I agree with Kim Jong-un. It’s not something I thought I was typing. And I want to categorically state that I disagree with him on 99.99999999pc of his ideas and actions. But, incredibly, I found very little common ground, one topic we can agree on: Weight loss talks are bullshit and need to be stopped.
K, I’m not sure that’s exactly how Kim would phrase it, but that’s what I mean. It was recently reported that Korean authorities are banning the leader’s weight loss gossip. And I can’t believe I’m saying this but… listen, listen, Kim!
Now the motivation behind the gossip the ban in North Korea is somewhat different from my own desire for such a ban – the leader’s weight loss has sparked speculation he could be ill and with the unclear succession plan his death could seed the disarray in the power structure of the nuclear weapon country. My plea for ditching the tiresome weight loss chat is a little less geo-relevant.political situation but still important.
When emerging from the pandemic, will any of us ever feel safe saying so? – a, I think we can all agree, has been tasked on several levels. Being among people again is a deeply strange feeling and raised an issue that I had completely forgotten: the phenomenon of “body commenting presented as a compliment”.
“You’ve lost weight! »Three little words that say a lot – everything? – on the values of our society, our socially prescribed objective as women, our great deeply rooted phobia. “You are very beautiful! Congratulations! You are smaller. You are acceptable. Well done. Never fluctuate, never take up more space, never miss this impossible. again standard or this praise will be withdrawn, this approval will become disgust!
I am not innocent in this. When I was growing up, women’s bodies were the main grain for the gossip mill. “Who has gained weight? Was literally the most debated topic on the table, followed quickly by “who lost weight and how did they do it?” So annoying and so damaging.
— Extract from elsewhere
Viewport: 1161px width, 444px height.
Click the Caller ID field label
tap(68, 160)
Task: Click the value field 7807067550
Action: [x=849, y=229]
The idea that ‘you’ve lost weight’ isn’t a compliment of course isn’t new, but I feel like the exit from the pandemic has brought many of us back to our old instinctive ways. to compliment each other based on their appearance. Were to be thrown once more in the way of the judgment of others.
In March 2020, I was almost nine months pregnant (another scenario in which people feel totally free to say whatever they want about women’s bodies). So yes, for most of the people I see for the first time since before the pandemic, I am shorter than the last time they saw me. The person who was in me is now walking beside me. Still, I wish they didn’t say it. In fact, I need them to stop saying it. It’s hard work to lead a life of socializing to believe that one of my main functions as a woman is to be attractive and that the most reliable path to that attraction is to be thin.
Me, like most women, I imagine, really finding that I have to make a conscious decision every day not to worry about my appearance. You see, compassion can quickly turn into obsession, a parasite hanging on my brain. I went through many periods in my life where I systematically withheld food and cataloged everything I ate. I actually feel dishonest using the past tense here because, to be frank, I go in and out of a messy diet with such frequency that some sort of manic deprivation is more my baseline than any sort of. healthy attitude towards food.
At 36, I would like to say that I have matured in the quest to be smaller. Like I said, I go through times when I really try to be normal about food. I do things, I read the books and I listen to my body. But what do I hear when I listen to my body? I hear him panic because he feels out of control. How safe do I feel when I limit my eating? And how fucked up that I will be complimented for it?
The Pandemic has experienced over a year and a half of sustained stress. A time when many of our bodies have changed. And when that body got smaller, the assumption is that it’s something positive, forgetting that weight loss can be a byproduct of negative things – illness, grief, stress, eating disorders. We never know what’s behind the changes in someone’s body, so really, just to be on the safe side, and on the sound side, don’t say anything.